In the paper we justify existence and unity  $B$-representation of numbers of segment $(0;1)$, which uses as a basis a positive number $a$ that satisfies the condition $0<a<\frac{1}{3}$ in particular the positive root $\tau$ of the equation $x^2+x-1=0$, bilateral sequence $(\Theta_n)$: $\Theta_0=\frac{1-3a}{1-a}$, $\Theta_{-n}=\Theta_n=a^{|n|}$ and alphabet $Z=\{0,\pm 1, \pm 2, \pm, \dots \},$\\
namely
$$x=b_{\alpha_1}+\sum\limits_{k=2}^{m}b_{\alpha_k}\prod\limits_{i=1}^{k-1}\Theta_{\alpha_i}\equiv
  \Delta^{B}_{\alpha_1\alpha_2...\alpha_m(\emptyset)},$$
$$x=b_{\alpha_1}+\sum\limits_{k=2}^{\infty}b_{\alpha_k}\prod\limits_{i=1}^{k-1}\Theta_{\alpha_i}\equiv
  \Delta^{B}_{\alpha_1\alpha_2...\alpha_n...},$$
where $\alpha_n\in Z$, $\Theta_n>0~\forall n\in Z$, $\sum\limits_{n=-\infty}^{+\infty}\Theta_n=1$,
$b_{n+1}\equiv\sum\limits_{i=-\infty}^{n-1}=b_n+\Theta_n$ $\forall n\in Z$.

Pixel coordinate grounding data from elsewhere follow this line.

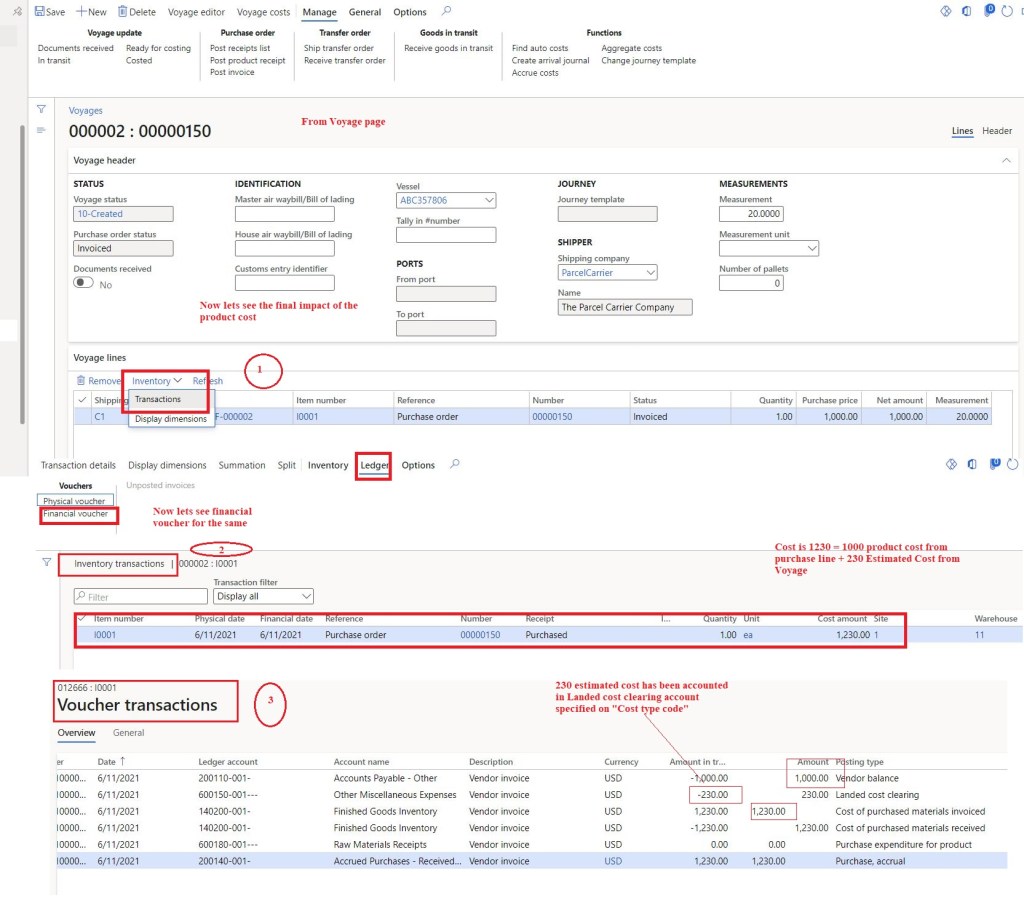Tick the select-all checkbox in Voyage lines grid
Viewport: 1024px width, 924px height.
81,400
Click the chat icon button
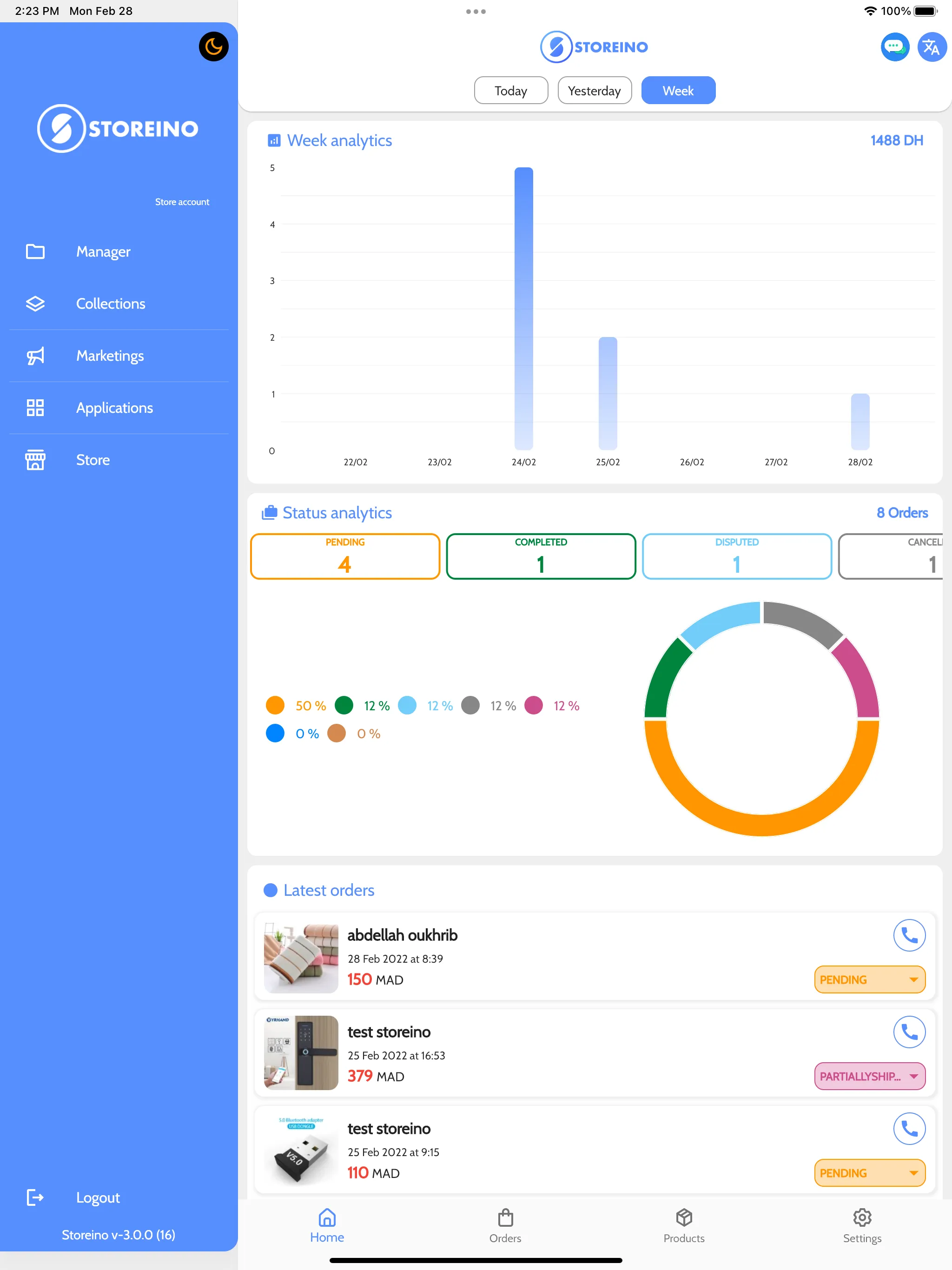 894,47
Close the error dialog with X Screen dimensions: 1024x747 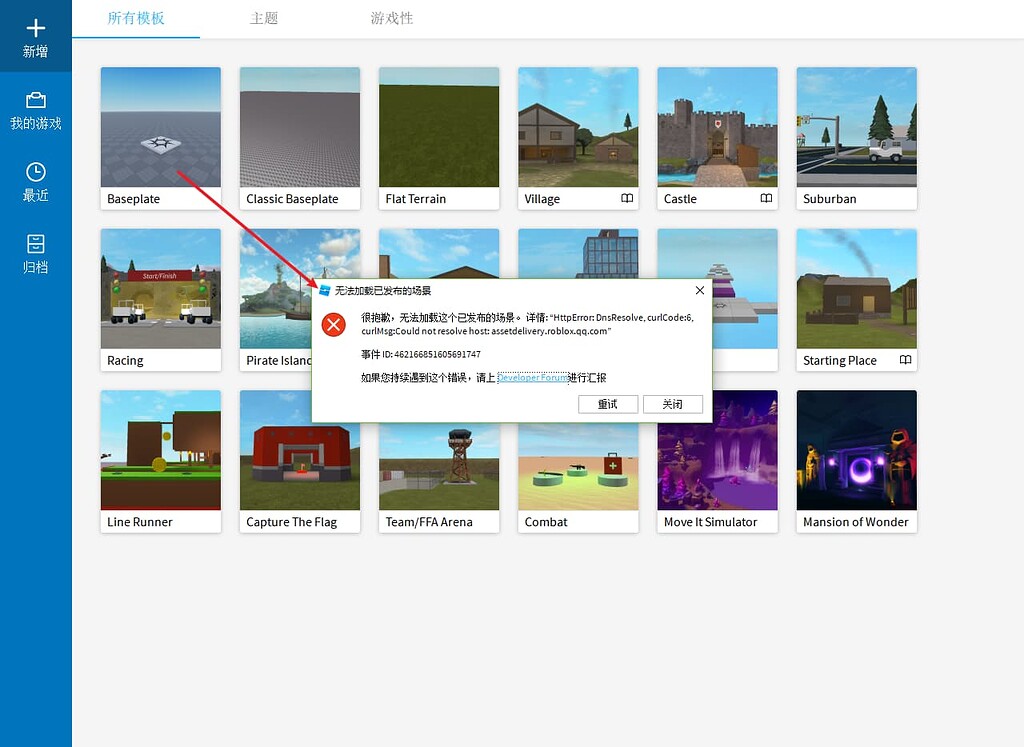pyautogui.click(x=699, y=290)
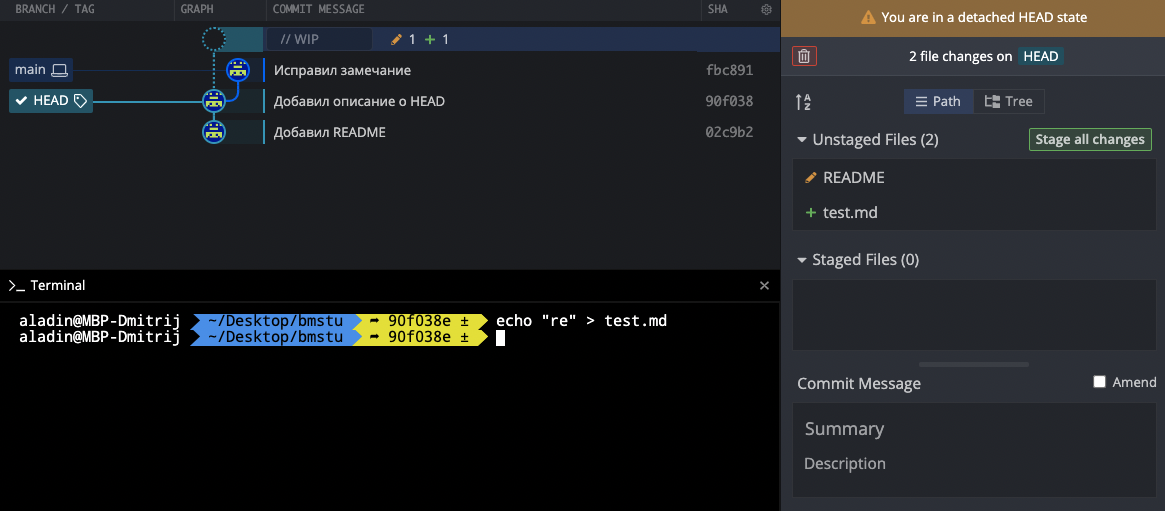
Task: Open graph column settings gear icon
Action: point(766,10)
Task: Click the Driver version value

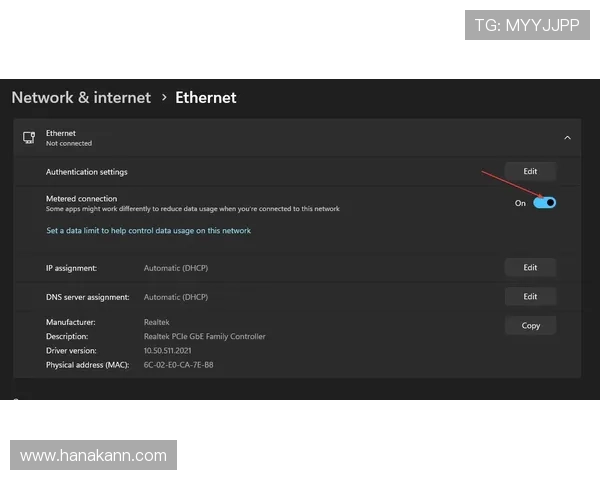Action: coord(167,351)
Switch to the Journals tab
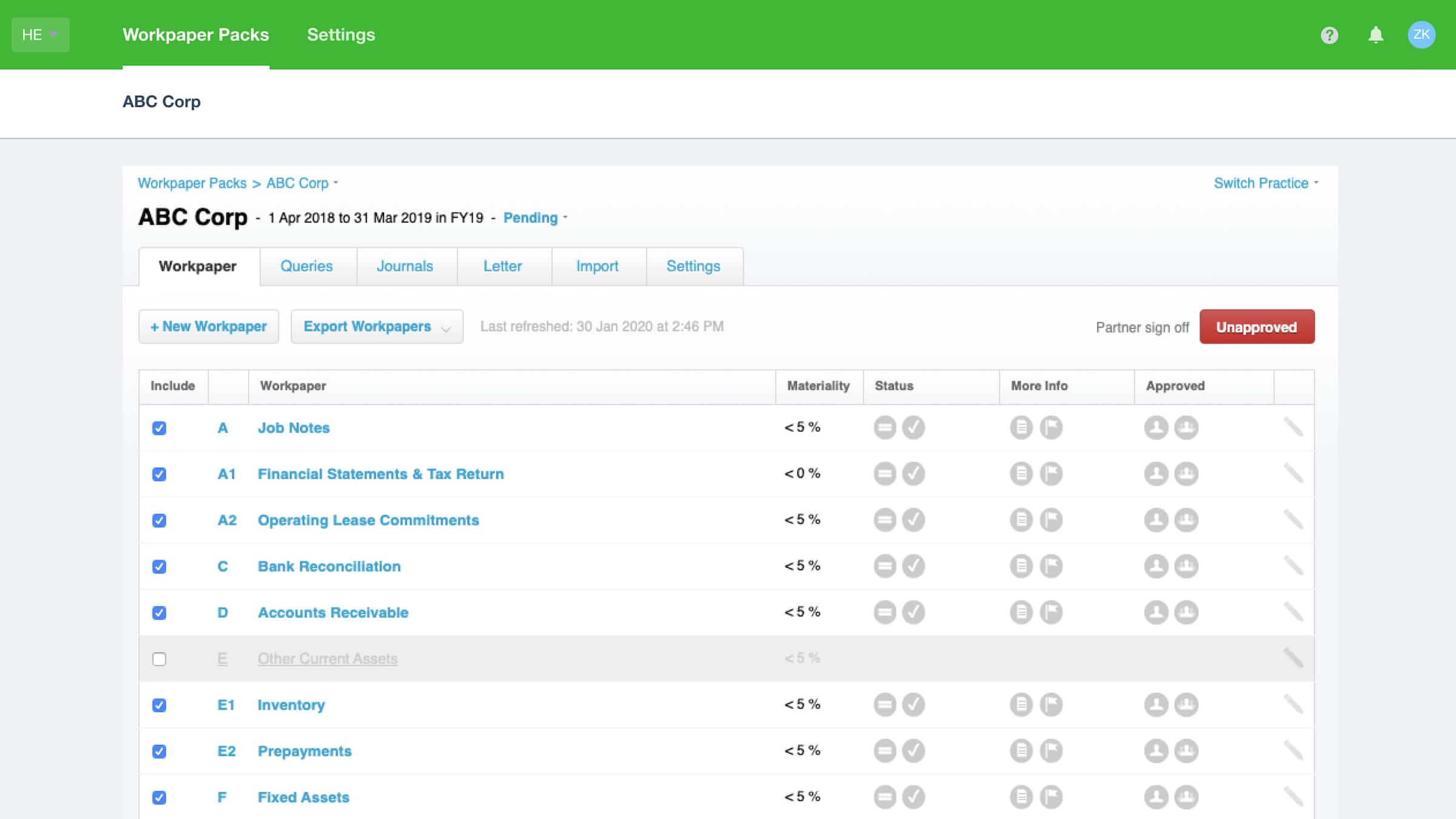This screenshot has width=1456, height=819. (x=404, y=266)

 The geometry of $B$-representations of numbers is described (geometric content of numbers, properties of cylinder and tail sets, topological and metric properties of sets with restrictions on the use of numbers). The left and right shift operators of numbers are studied, a group of continuous transformations of the unit interval preserving the tails of the $B$-representation of numbers is described.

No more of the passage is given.